**Task prompt**
The records below are to be duplicated exactly as they appear.

Start of Recorded data

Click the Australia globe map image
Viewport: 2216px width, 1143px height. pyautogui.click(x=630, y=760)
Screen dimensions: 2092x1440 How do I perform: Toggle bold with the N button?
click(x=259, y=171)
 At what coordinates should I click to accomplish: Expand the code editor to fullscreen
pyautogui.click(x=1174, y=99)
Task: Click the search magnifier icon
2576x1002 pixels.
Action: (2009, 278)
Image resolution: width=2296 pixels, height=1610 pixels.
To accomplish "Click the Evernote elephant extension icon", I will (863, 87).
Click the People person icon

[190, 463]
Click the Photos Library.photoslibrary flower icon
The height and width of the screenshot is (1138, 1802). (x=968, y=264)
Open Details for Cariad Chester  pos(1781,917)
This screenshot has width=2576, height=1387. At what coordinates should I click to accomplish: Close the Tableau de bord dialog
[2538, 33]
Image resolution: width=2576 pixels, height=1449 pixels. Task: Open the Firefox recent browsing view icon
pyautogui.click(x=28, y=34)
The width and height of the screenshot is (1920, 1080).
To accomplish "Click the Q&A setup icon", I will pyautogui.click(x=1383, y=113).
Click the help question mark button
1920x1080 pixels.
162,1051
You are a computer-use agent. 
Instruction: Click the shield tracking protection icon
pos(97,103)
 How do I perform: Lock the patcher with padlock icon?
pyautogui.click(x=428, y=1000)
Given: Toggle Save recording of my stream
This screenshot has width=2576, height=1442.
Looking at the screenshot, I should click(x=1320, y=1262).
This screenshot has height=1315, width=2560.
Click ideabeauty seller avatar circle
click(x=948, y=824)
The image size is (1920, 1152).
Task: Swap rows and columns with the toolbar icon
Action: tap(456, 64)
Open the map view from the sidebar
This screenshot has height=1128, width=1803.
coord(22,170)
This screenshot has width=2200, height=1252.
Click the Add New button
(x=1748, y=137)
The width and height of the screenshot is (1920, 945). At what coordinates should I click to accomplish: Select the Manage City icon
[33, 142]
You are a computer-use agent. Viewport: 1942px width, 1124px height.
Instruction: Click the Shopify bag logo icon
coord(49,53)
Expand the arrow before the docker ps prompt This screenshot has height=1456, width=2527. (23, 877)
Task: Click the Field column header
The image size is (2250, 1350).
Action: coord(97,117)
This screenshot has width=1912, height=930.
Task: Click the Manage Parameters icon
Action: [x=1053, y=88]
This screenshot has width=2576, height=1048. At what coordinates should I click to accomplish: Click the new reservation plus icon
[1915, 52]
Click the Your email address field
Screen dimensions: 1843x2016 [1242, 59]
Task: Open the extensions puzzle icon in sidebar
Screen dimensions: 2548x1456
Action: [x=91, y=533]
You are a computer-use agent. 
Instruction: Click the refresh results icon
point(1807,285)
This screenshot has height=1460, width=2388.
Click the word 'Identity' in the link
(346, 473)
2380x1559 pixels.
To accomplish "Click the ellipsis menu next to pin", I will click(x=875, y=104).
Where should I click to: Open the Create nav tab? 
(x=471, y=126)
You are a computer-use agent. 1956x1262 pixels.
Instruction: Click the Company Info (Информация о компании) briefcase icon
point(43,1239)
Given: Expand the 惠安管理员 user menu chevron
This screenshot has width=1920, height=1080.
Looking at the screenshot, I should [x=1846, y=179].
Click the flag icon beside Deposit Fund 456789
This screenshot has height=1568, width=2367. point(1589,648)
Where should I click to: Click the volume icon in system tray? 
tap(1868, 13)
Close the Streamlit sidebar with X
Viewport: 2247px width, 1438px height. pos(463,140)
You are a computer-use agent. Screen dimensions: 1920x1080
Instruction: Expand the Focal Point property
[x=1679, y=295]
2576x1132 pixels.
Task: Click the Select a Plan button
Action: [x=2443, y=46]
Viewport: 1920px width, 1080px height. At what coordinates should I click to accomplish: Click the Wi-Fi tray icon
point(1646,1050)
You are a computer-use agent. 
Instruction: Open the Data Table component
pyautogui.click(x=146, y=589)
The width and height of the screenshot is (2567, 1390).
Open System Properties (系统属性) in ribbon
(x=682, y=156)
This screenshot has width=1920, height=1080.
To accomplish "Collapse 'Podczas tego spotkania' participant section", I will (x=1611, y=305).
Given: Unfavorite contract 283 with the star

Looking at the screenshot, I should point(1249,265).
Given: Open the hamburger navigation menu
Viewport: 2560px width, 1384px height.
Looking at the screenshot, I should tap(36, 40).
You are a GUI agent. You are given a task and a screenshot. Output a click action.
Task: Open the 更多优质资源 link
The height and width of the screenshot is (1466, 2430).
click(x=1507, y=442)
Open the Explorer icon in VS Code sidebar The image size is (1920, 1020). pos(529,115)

End of Recorded data

**Task solution**
Click the Australia globe map image
Viewport: 2216px width, 1143px height. pyautogui.click(x=630, y=760)
Screen dimensions: 2092x1440 How do I perform: Toggle bold with the N button?
click(x=259, y=171)
 At what coordinates should I click to accomplish: Expand the code editor to fullscreen
pyautogui.click(x=1174, y=99)
Task: Click the search magnifier icon
2576x1002 pixels.
Action: (2009, 278)
Image resolution: width=2296 pixels, height=1610 pixels.
To accomplish "Click the Evernote elephant extension icon", I will (863, 87).
Click the People person icon

[190, 463]
Click the Photos Library.photoslibrary flower icon
The height and width of the screenshot is (1138, 1802). (x=968, y=264)
Open Details for Cariad Chester  pos(1781,917)
This screenshot has width=2576, height=1387. At what coordinates should I click to accomplish: Close the Tableau de bord dialog
[2538, 33]
Image resolution: width=2576 pixels, height=1449 pixels. Task: Open the Firefox recent browsing view icon
pyautogui.click(x=28, y=34)
The width and height of the screenshot is (1920, 1080).
To accomplish "Click the Q&A setup icon", I will pyautogui.click(x=1383, y=113).
Click the help question mark button
1920x1080 pixels.
162,1051
You are a computer-use agent. 
Instruction: Click the shield tracking protection icon
pos(97,103)
 How do I perform: Lock the patcher with padlock icon?
pyautogui.click(x=428, y=1000)
Given: Toggle Save recording of my stream
This screenshot has width=2576, height=1442.
Looking at the screenshot, I should click(x=1320, y=1262).
This screenshot has height=1315, width=2560.
Click ideabeauty seller avatar circle
click(x=948, y=824)
The image size is (1920, 1152).
Task: Swap rows and columns with the toolbar icon
Action: tap(456, 64)
Open the map view from the sidebar
This screenshot has height=1128, width=1803.
coord(22,170)
This screenshot has width=2200, height=1252.
Click the Add New button
(x=1748, y=137)
The width and height of the screenshot is (1920, 945). At what coordinates should I click to accomplish: Select the Manage City icon
[33, 142]
You are a computer-use agent. Viewport: 1942px width, 1124px height.
Instruction: Click the Shopify bag logo icon
coord(49,53)
Expand the arrow before the docker ps prompt This screenshot has height=1456, width=2527. (23, 877)
Task: Click the Field column header
The image size is (2250, 1350).
Action: coord(97,117)
This screenshot has width=1912, height=930.
Task: Click the Manage Parameters icon
Action: [x=1053, y=88]
This screenshot has width=2576, height=1048. At what coordinates should I click to accomplish: Click the new reservation plus icon
[1915, 52]
Click the Your email address field
Screen dimensions: 1843x2016 [1242, 59]
Task: Open the extensions puzzle icon in sidebar
Screen dimensions: 2548x1456
Action: [x=91, y=533]
You are a computer-use agent. 
Instruction: Click the refresh results icon
point(1807,285)
This screenshot has height=1460, width=2388.
Click the word 'Identity' in the link
(346, 473)
2380x1559 pixels.
To accomplish "Click the ellipsis menu next to pin", I will click(x=875, y=104).
Where should I click to: Open the Create nav tab? 
(x=471, y=126)
You are a computer-use agent. 1956x1262 pixels.
Instruction: Click the Company Info (Информация о компании) briefcase icon
point(43,1239)
Given: Expand the 惠安管理员 user menu chevron
This screenshot has width=1920, height=1080.
Looking at the screenshot, I should [x=1846, y=179].
Click the flag icon beside Deposit Fund 456789
This screenshot has height=1568, width=2367. point(1589,648)
Where should I click to: Click the volume icon in system tray? 
tap(1868, 13)
Close the Streamlit sidebar with X
Viewport: 2247px width, 1438px height. pos(463,140)
You are a computer-use agent. Screen dimensions: 1920x1080
Instruction: Expand the Focal Point property
[x=1679, y=295]
2576x1132 pixels.
Task: Click the Select a Plan button
Action: [x=2443, y=46]
Viewport: 1920px width, 1080px height. At what coordinates should I click to accomplish: Click the Wi-Fi tray icon
point(1646,1050)
You are a computer-use agent. 
Instruction: Open the Data Table component
pyautogui.click(x=146, y=589)
The width and height of the screenshot is (2567, 1390).
Open System Properties (系统属性) in ribbon
(x=682, y=156)
This screenshot has width=1920, height=1080.
To accomplish "Collapse 'Podczas tego spotkania' participant section", I will (x=1611, y=305).
Given: Unfavorite contract 283 with the star

Looking at the screenshot, I should point(1249,265).
Given: Open the hamburger navigation menu
Viewport: 2560px width, 1384px height.
Looking at the screenshot, I should tap(36, 40).
You are a GUI agent. You are given a task and a screenshot. Output a click action.
Task: Open the 更多优质资源 link
The height and width of the screenshot is (1466, 2430).
click(x=1507, y=442)
Open the Explorer icon in VS Code sidebar The image size is (1920, 1020). pos(529,115)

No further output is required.